▶ EXERCISE AIM
From the entries below, extract every line that includes the word "computer".

▶ RECORDS SHOWN
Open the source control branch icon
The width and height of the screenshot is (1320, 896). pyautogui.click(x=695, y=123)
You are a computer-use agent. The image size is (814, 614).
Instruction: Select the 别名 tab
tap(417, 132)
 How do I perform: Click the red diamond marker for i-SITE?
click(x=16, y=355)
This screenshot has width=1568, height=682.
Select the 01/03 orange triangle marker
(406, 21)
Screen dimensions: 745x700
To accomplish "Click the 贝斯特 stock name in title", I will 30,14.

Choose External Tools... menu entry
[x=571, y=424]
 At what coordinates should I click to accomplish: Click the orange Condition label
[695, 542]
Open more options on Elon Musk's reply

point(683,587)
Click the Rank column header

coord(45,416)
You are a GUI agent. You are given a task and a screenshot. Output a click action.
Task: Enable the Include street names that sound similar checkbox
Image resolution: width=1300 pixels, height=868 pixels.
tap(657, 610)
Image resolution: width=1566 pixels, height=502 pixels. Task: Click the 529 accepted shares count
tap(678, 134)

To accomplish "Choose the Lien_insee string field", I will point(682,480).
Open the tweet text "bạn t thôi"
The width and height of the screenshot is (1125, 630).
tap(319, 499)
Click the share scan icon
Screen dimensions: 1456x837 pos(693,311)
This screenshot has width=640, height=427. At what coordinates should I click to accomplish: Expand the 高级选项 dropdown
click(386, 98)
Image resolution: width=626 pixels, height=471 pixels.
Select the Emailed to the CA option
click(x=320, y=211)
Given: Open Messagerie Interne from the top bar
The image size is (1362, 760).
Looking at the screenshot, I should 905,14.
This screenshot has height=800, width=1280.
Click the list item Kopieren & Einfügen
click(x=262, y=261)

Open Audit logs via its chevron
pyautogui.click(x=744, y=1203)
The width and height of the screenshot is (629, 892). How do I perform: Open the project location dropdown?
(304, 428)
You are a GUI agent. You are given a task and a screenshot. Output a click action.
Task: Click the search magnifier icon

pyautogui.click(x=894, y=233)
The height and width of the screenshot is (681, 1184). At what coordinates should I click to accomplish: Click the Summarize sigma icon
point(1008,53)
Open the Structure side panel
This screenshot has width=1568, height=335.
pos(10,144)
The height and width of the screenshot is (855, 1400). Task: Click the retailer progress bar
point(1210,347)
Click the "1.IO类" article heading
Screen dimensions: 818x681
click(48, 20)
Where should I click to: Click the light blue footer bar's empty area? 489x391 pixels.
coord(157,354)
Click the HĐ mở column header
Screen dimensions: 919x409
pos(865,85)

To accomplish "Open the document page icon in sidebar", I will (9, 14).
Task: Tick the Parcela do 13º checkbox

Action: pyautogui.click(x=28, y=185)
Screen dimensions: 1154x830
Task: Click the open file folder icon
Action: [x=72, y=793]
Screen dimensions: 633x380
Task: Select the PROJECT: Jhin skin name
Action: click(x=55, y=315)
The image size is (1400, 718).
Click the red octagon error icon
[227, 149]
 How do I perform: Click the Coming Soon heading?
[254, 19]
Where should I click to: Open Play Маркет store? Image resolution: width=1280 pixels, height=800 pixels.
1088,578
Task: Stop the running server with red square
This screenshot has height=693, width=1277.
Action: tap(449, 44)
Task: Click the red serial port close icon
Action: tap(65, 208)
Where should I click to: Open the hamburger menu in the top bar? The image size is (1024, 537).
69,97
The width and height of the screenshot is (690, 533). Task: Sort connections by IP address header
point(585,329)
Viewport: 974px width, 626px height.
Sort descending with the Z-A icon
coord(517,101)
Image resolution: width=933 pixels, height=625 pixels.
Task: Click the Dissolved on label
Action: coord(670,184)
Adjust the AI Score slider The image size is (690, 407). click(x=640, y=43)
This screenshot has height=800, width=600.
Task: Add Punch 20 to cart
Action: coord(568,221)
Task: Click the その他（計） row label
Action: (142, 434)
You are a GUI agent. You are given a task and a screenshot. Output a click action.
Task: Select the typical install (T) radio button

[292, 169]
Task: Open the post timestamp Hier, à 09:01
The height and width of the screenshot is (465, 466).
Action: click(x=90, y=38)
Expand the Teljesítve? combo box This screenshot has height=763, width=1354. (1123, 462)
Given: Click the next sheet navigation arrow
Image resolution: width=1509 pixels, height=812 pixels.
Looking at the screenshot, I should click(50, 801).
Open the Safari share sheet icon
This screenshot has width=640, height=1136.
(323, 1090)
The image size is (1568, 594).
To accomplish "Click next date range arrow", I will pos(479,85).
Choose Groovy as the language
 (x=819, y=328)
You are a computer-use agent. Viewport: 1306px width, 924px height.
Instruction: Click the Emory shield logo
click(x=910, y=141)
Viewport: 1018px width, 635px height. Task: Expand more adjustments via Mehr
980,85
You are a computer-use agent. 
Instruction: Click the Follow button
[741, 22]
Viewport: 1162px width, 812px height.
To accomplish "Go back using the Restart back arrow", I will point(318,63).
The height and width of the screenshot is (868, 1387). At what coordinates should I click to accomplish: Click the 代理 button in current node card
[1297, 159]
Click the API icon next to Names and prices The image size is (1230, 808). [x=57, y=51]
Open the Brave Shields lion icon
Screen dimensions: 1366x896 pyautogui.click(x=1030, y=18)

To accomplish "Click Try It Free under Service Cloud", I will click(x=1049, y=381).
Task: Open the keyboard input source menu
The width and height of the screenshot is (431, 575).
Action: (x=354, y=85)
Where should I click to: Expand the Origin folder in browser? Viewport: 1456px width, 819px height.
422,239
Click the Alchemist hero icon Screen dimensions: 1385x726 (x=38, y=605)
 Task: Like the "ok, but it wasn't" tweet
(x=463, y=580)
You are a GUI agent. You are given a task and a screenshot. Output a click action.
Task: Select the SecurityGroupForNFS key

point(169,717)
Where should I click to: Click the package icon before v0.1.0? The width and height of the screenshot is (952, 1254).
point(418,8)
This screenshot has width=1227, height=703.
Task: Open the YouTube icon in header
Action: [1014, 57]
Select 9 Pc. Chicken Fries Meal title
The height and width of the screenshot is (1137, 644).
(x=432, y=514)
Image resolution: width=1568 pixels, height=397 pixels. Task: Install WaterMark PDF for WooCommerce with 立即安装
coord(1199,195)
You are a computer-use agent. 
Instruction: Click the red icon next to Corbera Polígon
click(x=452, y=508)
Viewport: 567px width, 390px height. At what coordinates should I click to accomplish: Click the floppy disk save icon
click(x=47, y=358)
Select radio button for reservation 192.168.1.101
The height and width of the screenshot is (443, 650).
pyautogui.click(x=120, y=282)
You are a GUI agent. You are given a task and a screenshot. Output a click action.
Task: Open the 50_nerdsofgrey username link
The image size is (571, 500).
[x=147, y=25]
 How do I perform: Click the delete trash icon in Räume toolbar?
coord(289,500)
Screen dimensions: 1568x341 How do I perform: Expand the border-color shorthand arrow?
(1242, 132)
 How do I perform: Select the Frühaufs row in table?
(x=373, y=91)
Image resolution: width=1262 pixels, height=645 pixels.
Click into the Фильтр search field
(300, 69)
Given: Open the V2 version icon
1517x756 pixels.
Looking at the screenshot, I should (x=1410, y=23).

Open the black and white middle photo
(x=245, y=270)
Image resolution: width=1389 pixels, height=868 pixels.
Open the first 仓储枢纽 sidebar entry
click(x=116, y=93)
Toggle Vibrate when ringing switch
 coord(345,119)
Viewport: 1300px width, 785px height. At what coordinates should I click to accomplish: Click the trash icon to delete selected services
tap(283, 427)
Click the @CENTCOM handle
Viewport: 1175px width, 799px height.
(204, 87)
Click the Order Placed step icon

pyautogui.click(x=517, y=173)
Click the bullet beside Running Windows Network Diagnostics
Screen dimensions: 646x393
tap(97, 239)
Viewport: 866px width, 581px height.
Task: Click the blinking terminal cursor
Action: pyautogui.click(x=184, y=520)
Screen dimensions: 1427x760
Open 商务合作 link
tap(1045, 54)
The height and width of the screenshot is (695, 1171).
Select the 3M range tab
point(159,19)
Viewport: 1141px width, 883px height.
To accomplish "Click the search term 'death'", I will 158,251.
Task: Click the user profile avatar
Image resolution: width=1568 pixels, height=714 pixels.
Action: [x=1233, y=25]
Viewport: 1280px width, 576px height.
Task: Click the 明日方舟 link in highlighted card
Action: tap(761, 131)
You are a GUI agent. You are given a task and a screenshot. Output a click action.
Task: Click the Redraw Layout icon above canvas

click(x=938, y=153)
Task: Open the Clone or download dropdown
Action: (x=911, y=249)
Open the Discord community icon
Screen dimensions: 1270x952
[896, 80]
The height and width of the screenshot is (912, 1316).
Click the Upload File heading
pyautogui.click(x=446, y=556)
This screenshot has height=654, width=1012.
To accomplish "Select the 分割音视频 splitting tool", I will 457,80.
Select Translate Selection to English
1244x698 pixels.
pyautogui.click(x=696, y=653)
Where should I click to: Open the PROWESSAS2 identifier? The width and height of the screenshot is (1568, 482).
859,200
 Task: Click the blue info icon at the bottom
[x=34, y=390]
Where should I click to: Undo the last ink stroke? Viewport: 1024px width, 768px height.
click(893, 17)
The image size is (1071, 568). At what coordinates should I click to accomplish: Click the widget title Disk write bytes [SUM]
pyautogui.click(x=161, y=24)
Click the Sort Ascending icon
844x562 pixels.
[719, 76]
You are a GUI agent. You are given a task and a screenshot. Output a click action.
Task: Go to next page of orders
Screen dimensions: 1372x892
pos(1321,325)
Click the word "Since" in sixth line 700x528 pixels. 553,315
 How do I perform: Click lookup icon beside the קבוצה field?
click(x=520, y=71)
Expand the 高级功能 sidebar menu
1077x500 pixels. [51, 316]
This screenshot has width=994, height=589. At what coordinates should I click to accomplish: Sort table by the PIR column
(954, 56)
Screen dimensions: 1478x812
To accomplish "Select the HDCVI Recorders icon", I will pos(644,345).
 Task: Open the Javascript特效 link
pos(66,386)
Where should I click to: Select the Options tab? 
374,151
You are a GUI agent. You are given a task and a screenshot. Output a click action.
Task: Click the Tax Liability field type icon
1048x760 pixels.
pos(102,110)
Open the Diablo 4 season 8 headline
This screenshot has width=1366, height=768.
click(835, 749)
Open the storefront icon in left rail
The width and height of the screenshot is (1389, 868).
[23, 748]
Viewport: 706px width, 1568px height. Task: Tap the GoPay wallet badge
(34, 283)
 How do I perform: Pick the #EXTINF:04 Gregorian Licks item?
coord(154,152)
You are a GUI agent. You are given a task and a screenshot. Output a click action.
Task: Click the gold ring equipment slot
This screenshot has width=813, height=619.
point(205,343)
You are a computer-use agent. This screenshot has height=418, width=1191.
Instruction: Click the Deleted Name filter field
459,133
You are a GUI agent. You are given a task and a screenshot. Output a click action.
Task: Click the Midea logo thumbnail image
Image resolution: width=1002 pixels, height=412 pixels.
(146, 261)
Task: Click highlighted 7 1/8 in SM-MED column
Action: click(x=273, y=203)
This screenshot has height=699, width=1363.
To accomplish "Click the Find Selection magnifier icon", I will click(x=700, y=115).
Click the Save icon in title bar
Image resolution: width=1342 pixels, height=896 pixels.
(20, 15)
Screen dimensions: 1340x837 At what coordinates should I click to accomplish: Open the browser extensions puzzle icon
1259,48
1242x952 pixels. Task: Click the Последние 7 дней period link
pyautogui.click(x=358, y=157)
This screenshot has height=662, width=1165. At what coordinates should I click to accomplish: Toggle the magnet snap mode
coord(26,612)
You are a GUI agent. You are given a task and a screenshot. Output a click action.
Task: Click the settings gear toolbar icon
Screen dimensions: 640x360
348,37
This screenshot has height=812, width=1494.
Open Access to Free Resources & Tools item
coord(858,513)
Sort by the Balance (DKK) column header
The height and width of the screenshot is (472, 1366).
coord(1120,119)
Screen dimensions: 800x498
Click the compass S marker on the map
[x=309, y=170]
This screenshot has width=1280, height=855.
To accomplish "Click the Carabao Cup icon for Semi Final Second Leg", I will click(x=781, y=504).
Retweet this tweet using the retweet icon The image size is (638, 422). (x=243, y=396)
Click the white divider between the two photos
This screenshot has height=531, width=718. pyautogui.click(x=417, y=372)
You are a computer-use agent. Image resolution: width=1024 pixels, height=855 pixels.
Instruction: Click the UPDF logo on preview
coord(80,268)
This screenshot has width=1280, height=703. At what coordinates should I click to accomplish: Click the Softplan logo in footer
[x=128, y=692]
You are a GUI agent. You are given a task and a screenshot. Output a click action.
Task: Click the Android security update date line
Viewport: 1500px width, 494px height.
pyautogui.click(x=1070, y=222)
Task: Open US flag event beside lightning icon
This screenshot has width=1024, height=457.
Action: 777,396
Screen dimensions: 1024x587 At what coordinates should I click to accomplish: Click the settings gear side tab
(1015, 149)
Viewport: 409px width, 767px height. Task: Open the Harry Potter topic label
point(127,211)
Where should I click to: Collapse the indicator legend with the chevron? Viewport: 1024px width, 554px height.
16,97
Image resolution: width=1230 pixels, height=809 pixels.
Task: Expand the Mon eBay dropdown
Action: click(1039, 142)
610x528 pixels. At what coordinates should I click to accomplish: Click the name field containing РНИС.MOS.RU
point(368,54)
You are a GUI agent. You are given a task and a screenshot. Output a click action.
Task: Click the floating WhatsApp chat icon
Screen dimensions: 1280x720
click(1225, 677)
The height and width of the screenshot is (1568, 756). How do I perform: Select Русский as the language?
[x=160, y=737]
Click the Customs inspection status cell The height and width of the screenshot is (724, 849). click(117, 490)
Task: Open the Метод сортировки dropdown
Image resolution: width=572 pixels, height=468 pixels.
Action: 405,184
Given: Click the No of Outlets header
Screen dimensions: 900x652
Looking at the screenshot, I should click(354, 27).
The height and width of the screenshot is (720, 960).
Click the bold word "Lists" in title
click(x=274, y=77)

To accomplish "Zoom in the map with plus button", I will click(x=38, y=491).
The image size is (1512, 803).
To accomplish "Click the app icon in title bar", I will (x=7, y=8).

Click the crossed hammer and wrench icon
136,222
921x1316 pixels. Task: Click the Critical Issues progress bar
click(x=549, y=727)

▶ PROBLEM SOLUTION
You are a computer-use agent. The image size is (814, 614).
You are a computer-use agent. Viewport: 1306px width, 924px height.
You are a computer-use agent. 
You are a computer-use agent. 
You are a computer-use agent. This screenshot has height=418, width=1191.
You are a computer-use agent. Image resolution: width=1024 pixels, height=855 pixels.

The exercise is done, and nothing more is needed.